▸ Problem description
Leaving out every picture, transcribe the lines from the line that contains "Instruction: Open 12" to the end of the entries below, both ends included.

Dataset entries
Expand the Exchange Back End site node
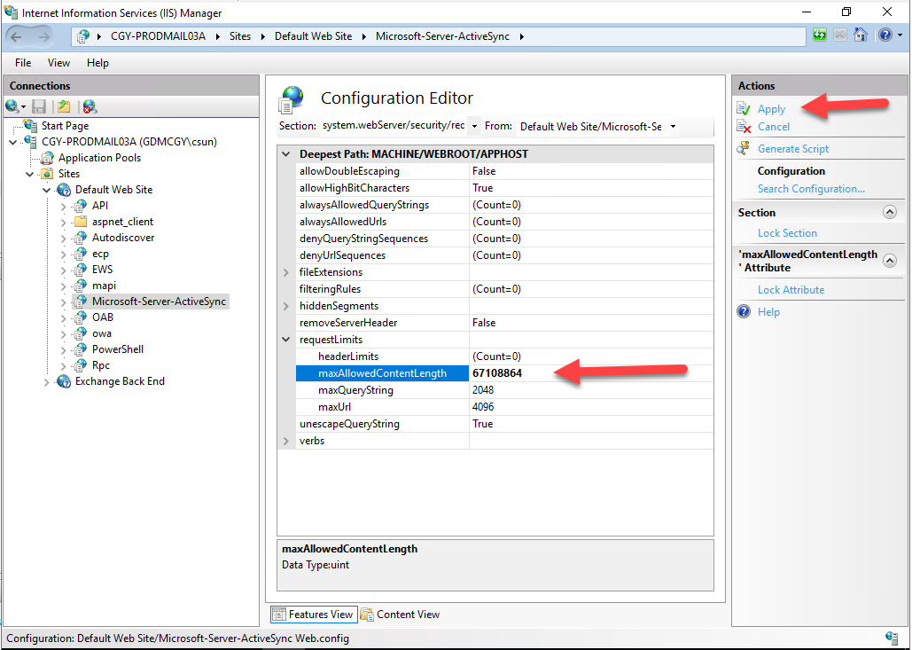 click(47, 381)
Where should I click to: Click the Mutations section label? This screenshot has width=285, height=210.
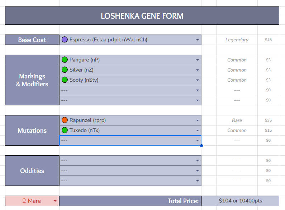pyautogui.click(x=32, y=130)
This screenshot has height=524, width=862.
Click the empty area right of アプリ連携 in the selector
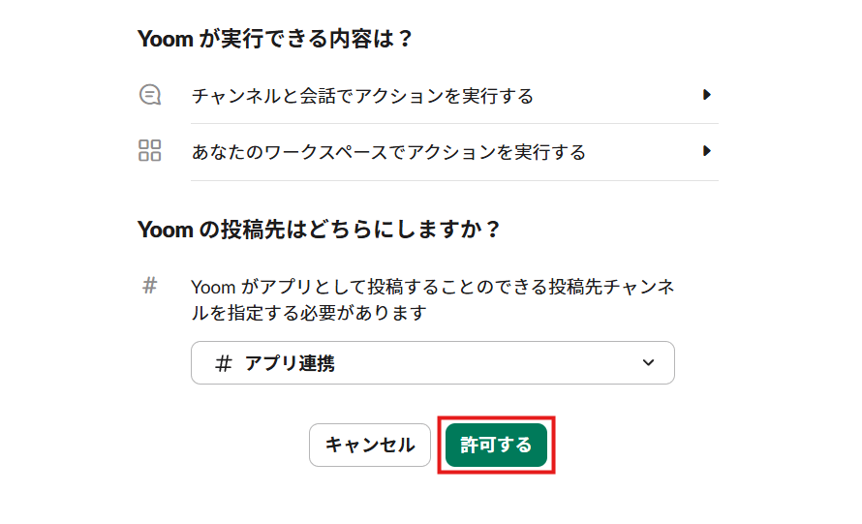coord(484,363)
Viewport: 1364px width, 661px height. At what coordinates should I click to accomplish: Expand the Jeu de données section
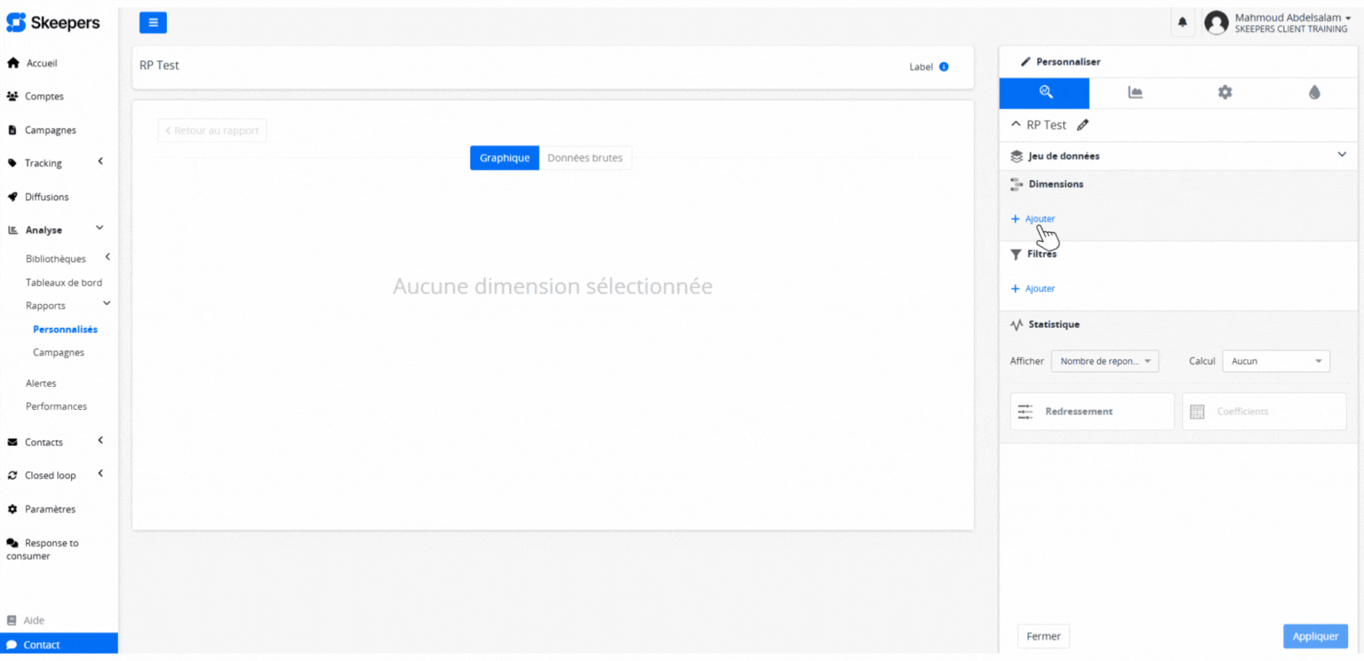(1341, 155)
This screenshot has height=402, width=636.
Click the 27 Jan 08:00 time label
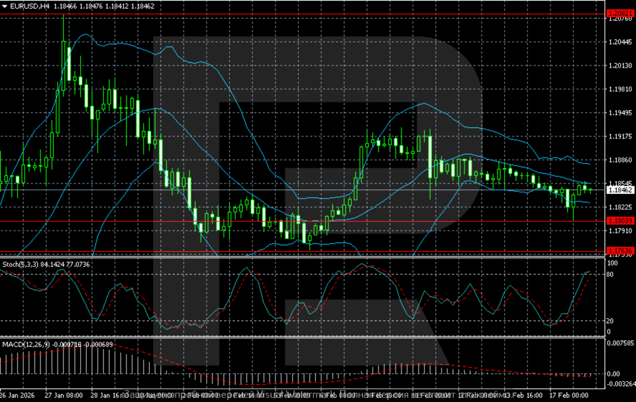[63, 395]
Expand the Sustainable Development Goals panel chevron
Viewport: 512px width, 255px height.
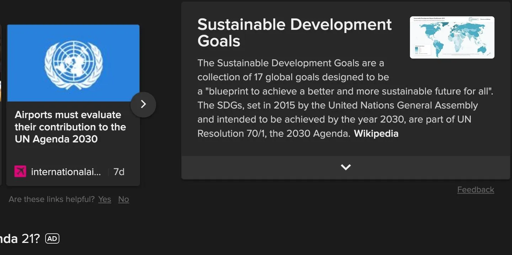point(346,167)
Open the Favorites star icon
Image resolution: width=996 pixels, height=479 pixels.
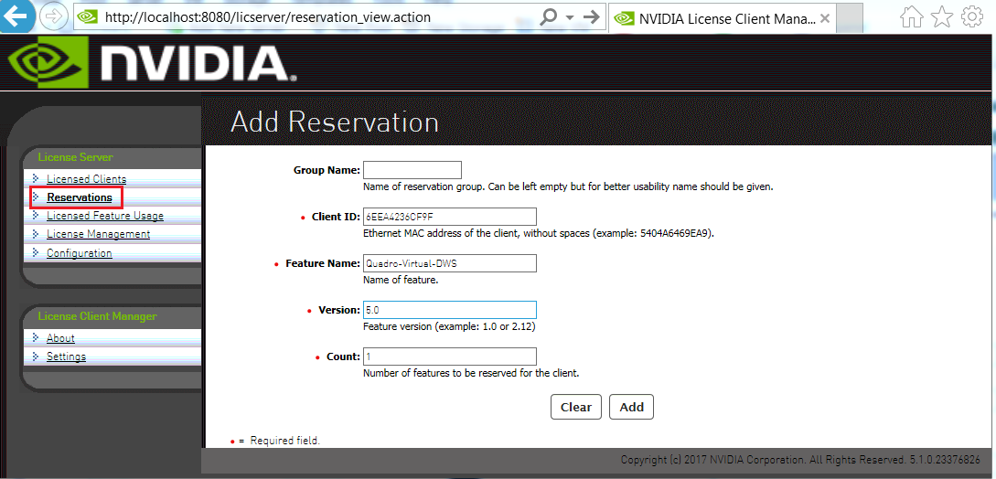tap(941, 17)
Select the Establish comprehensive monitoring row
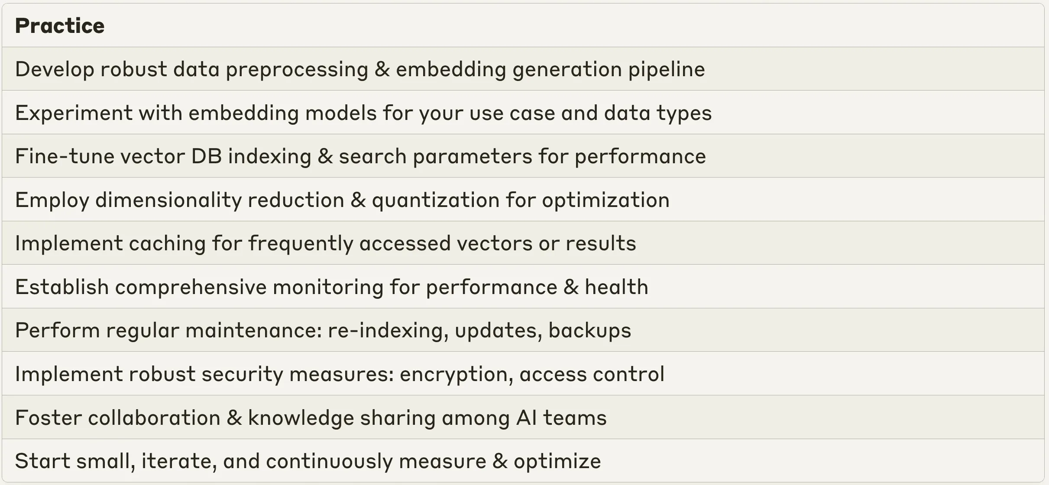The image size is (1049, 485). tap(523, 287)
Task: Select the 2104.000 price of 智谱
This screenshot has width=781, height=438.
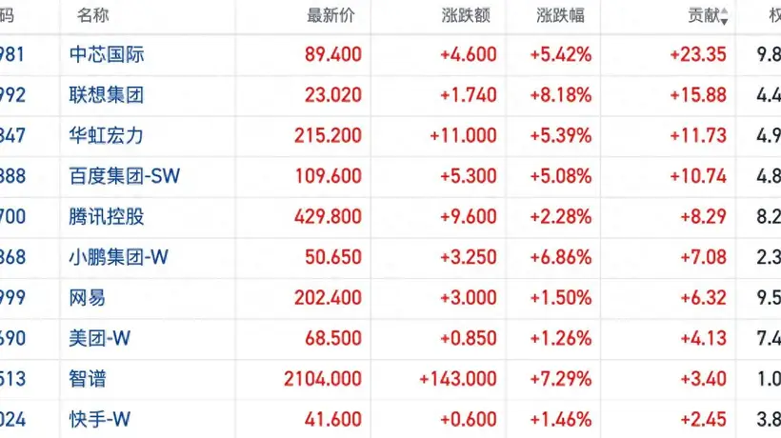Action: 323,379
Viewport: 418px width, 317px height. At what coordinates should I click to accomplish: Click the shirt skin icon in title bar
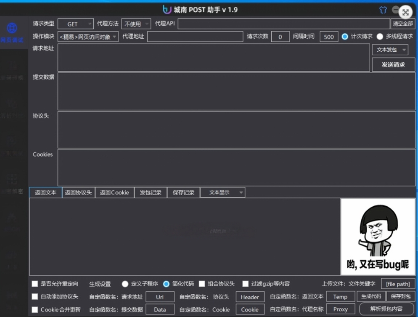tap(382, 10)
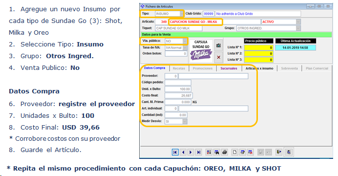Click the Milka capsule product thumbnail
This screenshot has width=338, height=176.
[201, 50]
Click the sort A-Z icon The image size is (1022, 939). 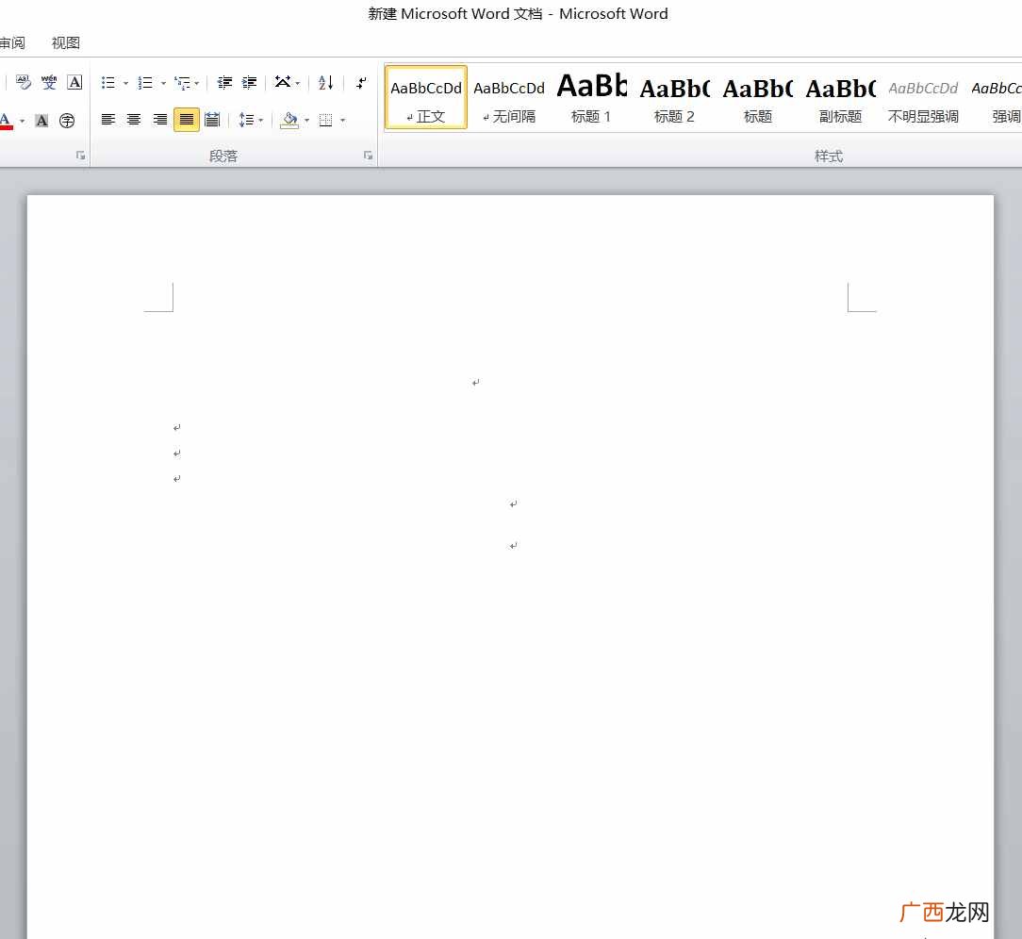coord(326,83)
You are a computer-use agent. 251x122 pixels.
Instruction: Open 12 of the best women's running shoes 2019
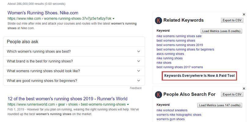click(x=67, y=99)
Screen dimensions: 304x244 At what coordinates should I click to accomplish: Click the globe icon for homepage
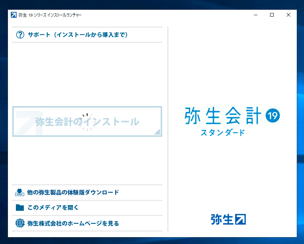point(20,223)
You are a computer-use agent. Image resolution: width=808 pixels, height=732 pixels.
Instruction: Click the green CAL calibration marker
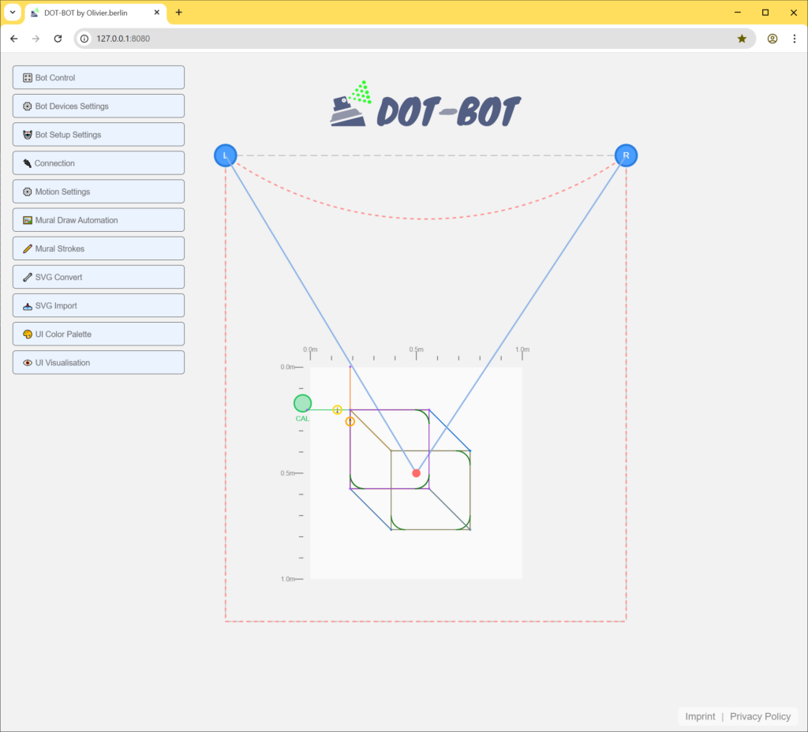coord(302,404)
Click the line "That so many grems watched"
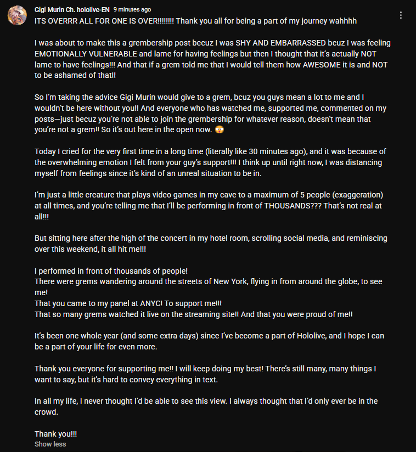416x452 pixels. [193, 314]
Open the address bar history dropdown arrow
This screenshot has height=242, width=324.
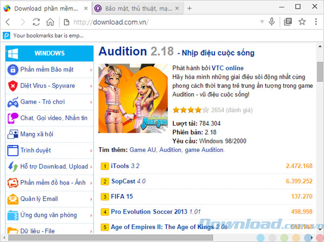tap(261, 22)
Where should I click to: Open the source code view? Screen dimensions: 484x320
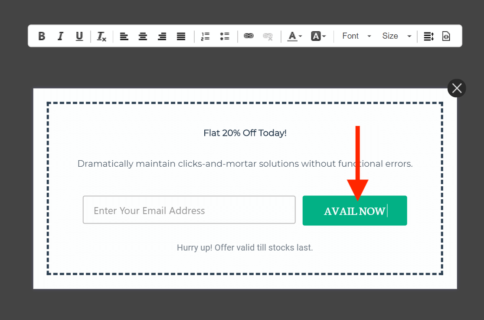pos(446,36)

▸ Finished task
Instruction: Open 12 of the best women's running shoes 2019
click(x=67, y=99)
Screen dimensions: 304x244 At what coordinates should I click to accomplish: Click the globe icon for homepage
point(20,223)
You are a computer-use agent. Image resolution: width=808 pixels, height=732 pixels.
Instruction: Click the green CAL calibration marker
coord(302,404)
Click the line "That so many grems watched"
416x452 pixels. [193, 314]
Open the address bar history dropdown arrow
This screenshot has height=242, width=324.
tap(261, 22)
Where should I click to: Open the source code view? Screen dimensions: 484x320
pos(446,36)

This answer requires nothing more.